I remember quite a bit about that summer in Indiana, though not all that much about the shows themselves which is kind of a bummer. I remember that Ah, Wilderness! has a dinner scene and we all had bowls of cream of broccoli soup (Campbell’s no doubt) and plastic lobsters stuffed with white bread and after that scene I would go around and eat everyone’s leftover soup and bread because I was a ravenous monster even then. I still love cream of broccoli soup, broccoli in any form for that matter. The second show was Annie Get Your Gun and really all I remember is the time I stumbled bounding up the steps for curtain call and skinned one of my toes.

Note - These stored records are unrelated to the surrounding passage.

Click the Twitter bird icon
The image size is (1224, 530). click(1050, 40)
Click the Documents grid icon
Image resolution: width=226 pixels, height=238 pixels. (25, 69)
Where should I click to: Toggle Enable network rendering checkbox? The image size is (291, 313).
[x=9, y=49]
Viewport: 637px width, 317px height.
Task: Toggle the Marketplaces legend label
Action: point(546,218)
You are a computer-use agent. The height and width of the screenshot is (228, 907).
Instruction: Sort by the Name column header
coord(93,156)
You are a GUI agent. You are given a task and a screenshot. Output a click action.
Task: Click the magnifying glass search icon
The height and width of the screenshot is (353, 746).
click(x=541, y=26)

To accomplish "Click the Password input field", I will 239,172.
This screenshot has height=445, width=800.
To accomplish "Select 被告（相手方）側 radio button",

My dad has told me the story many times of my first laugh, which I “remember” because of him. My first line, on my first entrance, of my first show got laugh and he says he could see on my face that I was lost forever. He remains correct.
I remember playing Atari in the basement room I slept in during Ah, Wilderness! and watching Spider-Man and His Amazing Friends. I sort of remember the house my mom and I stayed in after she came to the theatre to do 42nd Street later that summer. I remember walking to the theatre once or twice, I remember having a friend on the build crew and the work area that in my mind was like a gigantic garage and that’s where I developed my love of the smell of lumber and paint I’ve never encountered anywhere but in a theatre. I remember the Old Testament-themed mini-golf course, which was my introduction to that most noble of athletic pursuits. The first time I went, I just sort of ambled about playing whichever one looked interesting until someone explained to me how mini-golf worked. Ye gods, I was left unattended a lot that summer.
I’ve now done more productions as an adult than I did when I was a kid–14 shows between ‘88 and ‘96–but it all starts at that first first rehearsal. I wouldn’t make my Chicago debut until the fall of that year, my first taste of what we now call storefront theatre, but that’s not a memory for today. I’ll have cause to revisit that later.